[RECORDS FOR THE TASK]
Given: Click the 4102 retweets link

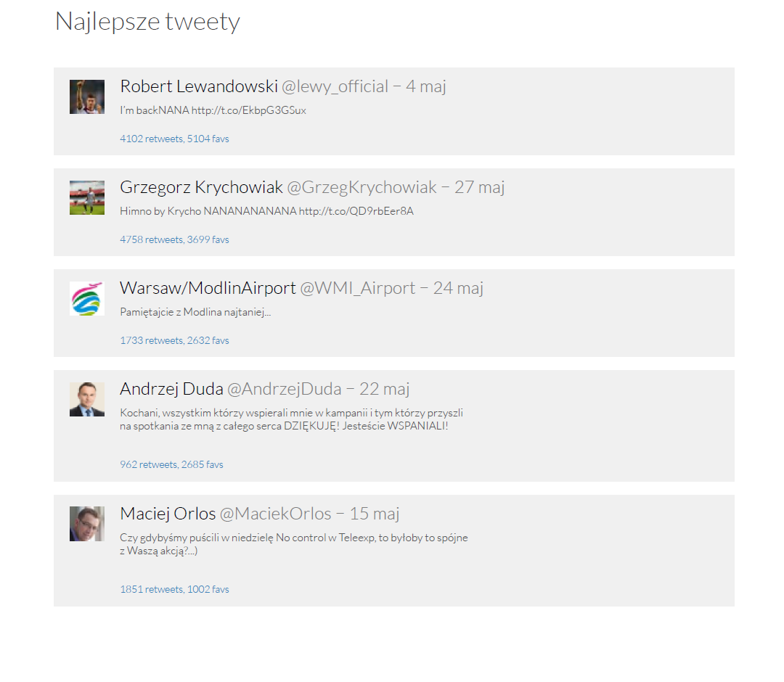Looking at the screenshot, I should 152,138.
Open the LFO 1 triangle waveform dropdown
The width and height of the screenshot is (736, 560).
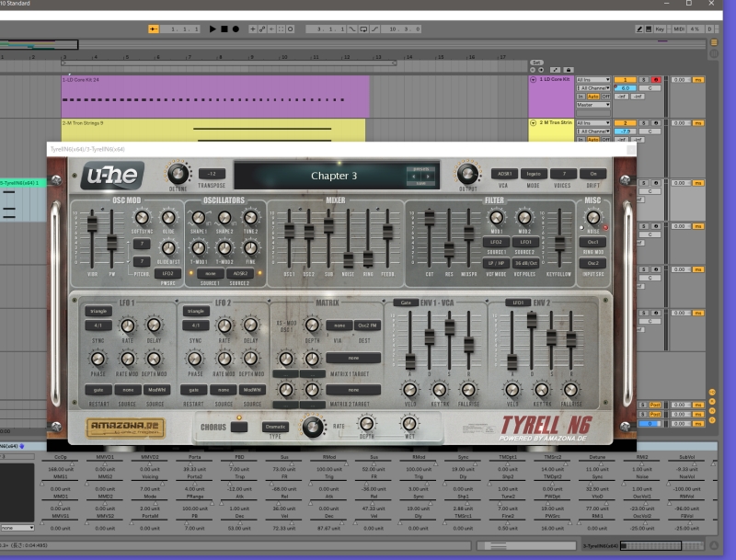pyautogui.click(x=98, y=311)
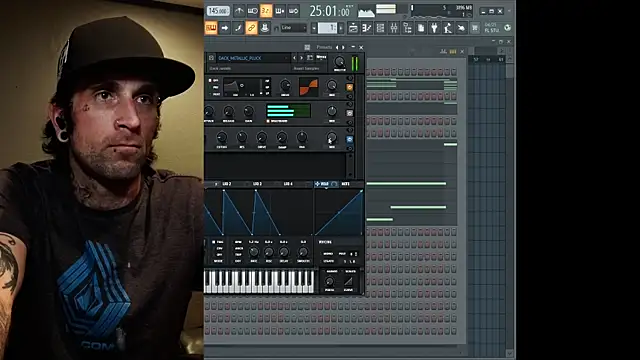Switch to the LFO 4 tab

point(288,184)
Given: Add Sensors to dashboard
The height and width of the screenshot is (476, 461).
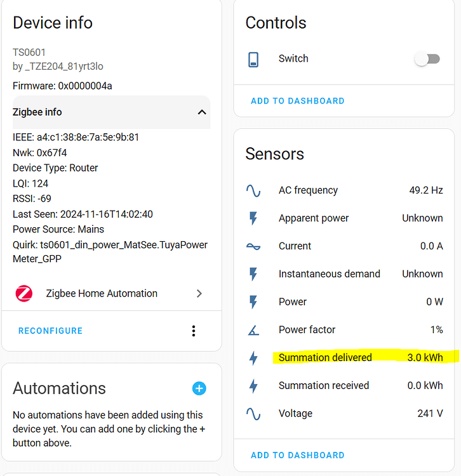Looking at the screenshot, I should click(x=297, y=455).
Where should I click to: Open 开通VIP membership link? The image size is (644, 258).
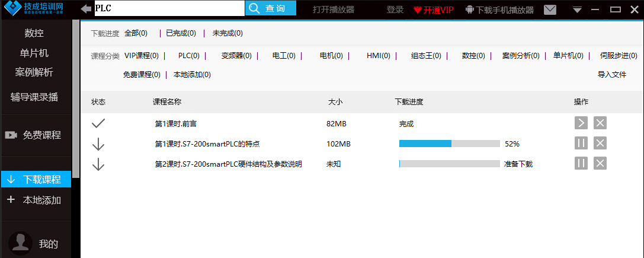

[TASK DETAILS]
Search the data above for "Open" and copy every line where it turns up.

[ANSWER TO THE PROBLEM]
Open the LFO 1 triangle waveform dropdown
Where should I click to: Open 开通VIP membership link? The image size is (644, 258).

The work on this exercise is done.